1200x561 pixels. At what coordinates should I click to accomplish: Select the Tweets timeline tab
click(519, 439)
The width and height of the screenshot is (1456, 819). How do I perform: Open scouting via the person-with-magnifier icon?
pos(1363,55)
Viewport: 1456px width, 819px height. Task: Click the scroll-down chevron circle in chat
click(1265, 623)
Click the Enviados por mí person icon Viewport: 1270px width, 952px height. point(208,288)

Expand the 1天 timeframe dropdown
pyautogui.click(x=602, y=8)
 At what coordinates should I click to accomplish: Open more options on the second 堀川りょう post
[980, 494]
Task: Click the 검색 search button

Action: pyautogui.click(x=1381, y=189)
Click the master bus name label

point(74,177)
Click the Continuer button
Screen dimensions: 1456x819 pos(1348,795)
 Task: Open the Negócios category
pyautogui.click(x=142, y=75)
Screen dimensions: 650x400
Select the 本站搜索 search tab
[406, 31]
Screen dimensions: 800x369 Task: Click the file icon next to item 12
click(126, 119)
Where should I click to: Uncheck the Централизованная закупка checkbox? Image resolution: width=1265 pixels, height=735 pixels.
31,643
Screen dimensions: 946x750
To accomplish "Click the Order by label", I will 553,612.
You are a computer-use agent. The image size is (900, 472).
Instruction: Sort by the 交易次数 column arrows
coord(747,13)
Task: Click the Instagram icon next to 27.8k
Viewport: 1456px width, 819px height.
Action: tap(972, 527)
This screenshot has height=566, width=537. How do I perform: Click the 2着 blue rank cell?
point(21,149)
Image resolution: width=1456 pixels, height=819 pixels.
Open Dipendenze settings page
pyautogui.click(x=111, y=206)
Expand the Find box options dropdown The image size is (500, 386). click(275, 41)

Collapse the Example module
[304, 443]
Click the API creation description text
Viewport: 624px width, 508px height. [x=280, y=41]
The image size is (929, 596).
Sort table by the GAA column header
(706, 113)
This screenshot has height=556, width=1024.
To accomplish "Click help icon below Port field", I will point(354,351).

══════════════════════════════

→ **Do this**
Copy every entry verbatim, line by line.

→ **Output for this task**
1200x561 pixels. At what coordinates should I click to accomplish: Select the Tweets timeline tab
click(519, 439)
The width and height of the screenshot is (1456, 819). How do I perform: Open scouting via the person-with-magnifier icon?
pos(1363,55)
Viewport: 1456px width, 819px height. Task: Click the scroll-down chevron circle in chat
click(1265, 623)
Click the Enviados por mí person icon Viewport: 1270px width, 952px height. point(208,288)

Expand the 1天 timeframe dropdown
pyautogui.click(x=602, y=8)
 At what coordinates should I click to accomplish: Open more options on the second 堀川りょう post
[980, 494]
Task: Click the 검색 search button

Action: pyautogui.click(x=1381, y=189)
Click the master bus name label

point(74,177)
Click the Continuer button
Screen dimensions: 1456x819 pos(1348,795)
 Task: Open the Negócios category
pyautogui.click(x=142, y=75)
Screen dimensions: 650x400
Select the 本站搜索 search tab
[406, 31]
Screen dimensions: 800x369 Task: Click the file icon next to item 12
click(126, 119)
Where should I click to: Uncheck the Централизованная закупка checkbox? Image resolution: width=1265 pixels, height=735 pixels.
31,643
Screen dimensions: 946x750
To accomplish "Click the Order by label", I will 553,612.
You are a computer-use agent. The image size is (900, 472).
Instruction: Sort by the 交易次数 column arrows
coord(747,13)
Task: Click the Instagram icon next to 27.8k
Viewport: 1456px width, 819px height.
Action: tap(972, 527)
This screenshot has height=566, width=537. How do I perform: Click the 2着 blue rank cell?
point(21,149)
Image resolution: width=1456 pixels, height=819 pixels.
Open Dipendenze settings page
pyautogui.click(x=111, y=206)
Expand the Find box options dropdown The image size is (500, 386). click(275, 41)

Collapse the Example module
[304, 443]
Click the API creation description text
Viewport: 624px width, 508px height. [x=280, y=41]
The image size is (929, 596).
Sort table by the GAA column header
(706, 113)
This screenshot has height=556, width=1024.
To accomplish "Click help icon below Port field", I will point(354,351).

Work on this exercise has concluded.